- サンゴ礁への旅 個水槽
- 稀少度:★★★★★
セイタカヒイラギ
全長20 cmほどに成長するヒイラギ科の魚で、その和名の通り体高が高いことが特徴。よく似たシマヒイラギとは、背ビレ第2棘が伸長しないこと、体に黄色斑がないことなどから識別できる。沖縄島ではやや規模の大きい河川の汽水域や内湾の砂地でみられる。下向きに長く伸びる口で、砂の中の餌を吸い込む。埋め立てや護岸化によって生息地が消失し、個体数が減少しつつある。沖縄名ユダヤ―ガーラの“ユダヤ―”は、沖縄の方言で涎(よだれ)の意味であり、体表にぬるぬるとした粘液を有することにちなむと考えられる。食通には美味な魚として認知されており、煮つけやマース煮(塩水で蒸し煮にする料理法)で食される。
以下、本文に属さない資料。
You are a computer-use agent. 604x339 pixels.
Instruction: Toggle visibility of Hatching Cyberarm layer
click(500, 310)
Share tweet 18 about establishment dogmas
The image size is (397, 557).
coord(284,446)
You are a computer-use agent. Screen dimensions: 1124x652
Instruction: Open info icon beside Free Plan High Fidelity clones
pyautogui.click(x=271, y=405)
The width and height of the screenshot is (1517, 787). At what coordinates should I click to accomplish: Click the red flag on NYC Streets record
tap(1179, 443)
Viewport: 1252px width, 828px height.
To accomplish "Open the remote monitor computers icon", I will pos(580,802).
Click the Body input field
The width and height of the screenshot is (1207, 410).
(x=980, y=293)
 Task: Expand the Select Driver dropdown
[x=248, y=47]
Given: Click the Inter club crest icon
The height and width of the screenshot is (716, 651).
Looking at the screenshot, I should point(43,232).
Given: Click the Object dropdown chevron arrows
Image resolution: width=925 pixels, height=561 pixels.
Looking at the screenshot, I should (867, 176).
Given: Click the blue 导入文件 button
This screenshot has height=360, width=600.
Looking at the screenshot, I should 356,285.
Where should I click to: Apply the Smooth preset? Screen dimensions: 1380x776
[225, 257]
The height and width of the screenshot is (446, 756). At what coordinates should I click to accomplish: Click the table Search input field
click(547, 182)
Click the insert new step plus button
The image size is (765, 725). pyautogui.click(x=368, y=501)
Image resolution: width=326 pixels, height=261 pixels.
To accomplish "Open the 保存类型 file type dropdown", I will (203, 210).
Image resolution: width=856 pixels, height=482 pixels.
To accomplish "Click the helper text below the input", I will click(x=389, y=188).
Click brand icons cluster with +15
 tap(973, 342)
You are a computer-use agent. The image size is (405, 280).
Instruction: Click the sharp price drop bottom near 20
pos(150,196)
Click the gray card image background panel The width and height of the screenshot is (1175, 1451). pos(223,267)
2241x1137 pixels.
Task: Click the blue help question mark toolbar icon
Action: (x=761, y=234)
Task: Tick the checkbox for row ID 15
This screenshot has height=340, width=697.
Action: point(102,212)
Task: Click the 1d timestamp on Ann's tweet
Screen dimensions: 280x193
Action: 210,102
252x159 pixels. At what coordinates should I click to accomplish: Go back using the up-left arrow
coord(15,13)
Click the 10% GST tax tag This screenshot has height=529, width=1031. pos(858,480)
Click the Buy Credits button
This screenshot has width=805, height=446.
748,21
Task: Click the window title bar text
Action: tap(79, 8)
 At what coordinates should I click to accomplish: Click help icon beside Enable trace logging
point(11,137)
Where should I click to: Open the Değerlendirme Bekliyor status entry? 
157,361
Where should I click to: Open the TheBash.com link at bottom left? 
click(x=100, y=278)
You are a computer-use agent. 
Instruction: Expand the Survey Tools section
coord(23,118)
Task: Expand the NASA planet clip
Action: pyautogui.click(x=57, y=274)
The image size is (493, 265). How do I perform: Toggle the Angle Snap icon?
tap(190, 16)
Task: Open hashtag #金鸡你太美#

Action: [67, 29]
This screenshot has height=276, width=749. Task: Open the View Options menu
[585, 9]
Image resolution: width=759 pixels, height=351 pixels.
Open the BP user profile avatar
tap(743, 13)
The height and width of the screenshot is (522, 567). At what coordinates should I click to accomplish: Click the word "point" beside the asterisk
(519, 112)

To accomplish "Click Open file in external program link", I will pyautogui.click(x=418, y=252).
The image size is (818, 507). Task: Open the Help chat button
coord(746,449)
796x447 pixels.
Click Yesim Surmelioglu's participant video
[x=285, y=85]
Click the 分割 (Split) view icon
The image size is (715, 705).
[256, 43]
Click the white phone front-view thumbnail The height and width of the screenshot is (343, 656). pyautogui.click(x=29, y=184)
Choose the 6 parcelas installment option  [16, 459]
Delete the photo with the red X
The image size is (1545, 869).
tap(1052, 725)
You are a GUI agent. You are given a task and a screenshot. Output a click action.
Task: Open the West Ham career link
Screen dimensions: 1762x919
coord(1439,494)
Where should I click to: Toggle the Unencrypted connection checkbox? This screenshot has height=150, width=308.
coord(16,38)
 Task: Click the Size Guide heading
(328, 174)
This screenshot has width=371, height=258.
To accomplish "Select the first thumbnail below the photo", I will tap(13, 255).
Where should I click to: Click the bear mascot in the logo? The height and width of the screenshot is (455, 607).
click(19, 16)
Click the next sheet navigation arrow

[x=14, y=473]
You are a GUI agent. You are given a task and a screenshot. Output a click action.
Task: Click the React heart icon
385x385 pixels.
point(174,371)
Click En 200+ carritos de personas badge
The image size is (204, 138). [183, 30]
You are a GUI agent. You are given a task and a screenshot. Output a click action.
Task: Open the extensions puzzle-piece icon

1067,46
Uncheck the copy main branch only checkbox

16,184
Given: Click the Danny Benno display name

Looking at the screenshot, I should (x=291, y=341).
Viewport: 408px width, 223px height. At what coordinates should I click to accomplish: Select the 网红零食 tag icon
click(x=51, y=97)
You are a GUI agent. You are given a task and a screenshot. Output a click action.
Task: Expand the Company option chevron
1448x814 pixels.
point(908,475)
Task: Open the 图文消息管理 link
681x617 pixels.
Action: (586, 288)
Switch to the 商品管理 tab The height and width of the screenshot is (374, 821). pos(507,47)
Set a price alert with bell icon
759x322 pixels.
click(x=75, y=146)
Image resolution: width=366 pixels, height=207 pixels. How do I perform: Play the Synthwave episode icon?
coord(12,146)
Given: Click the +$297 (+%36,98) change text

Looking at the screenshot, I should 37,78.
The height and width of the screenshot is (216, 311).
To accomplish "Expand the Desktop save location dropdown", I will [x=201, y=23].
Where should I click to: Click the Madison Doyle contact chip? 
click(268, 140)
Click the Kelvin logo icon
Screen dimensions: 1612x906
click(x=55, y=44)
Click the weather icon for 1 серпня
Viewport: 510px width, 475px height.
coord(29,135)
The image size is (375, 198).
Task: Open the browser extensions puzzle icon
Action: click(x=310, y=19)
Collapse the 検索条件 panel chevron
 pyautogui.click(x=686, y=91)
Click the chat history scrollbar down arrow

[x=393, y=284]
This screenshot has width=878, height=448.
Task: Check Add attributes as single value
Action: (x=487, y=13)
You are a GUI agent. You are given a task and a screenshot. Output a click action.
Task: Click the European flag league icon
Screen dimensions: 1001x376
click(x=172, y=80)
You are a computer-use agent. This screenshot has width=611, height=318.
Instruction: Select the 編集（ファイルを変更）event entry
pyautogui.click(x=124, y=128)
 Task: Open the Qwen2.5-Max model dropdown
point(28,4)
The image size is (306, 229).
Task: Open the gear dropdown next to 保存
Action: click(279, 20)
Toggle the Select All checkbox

| 学名 | Leiognathus equula |
|---|---|
| 英名 | Common ponyfish |
| 沖縄名 | ユダヤーガーラ |
| 中名 | 短棘鰏 |
飼育員のコメント
今回の展示にあたり、食味を知るためにプライベートで本種を採集し、実際に食べてみました。身離れが良く、何にでもよく合う上品な白身で、美味しかったです。漁業者さん曰く、近年は水揚げが減少しているとのこと。いつまでも庶民の手が届く魚であってほしいですね。なお、本種はスレ傷や病気に大変弱く、展示にこぎつけるまでには随分と手を焼きました。味に加えて、飼育員の苦労話にも思いを馳せつつご覧いただければ幸いです。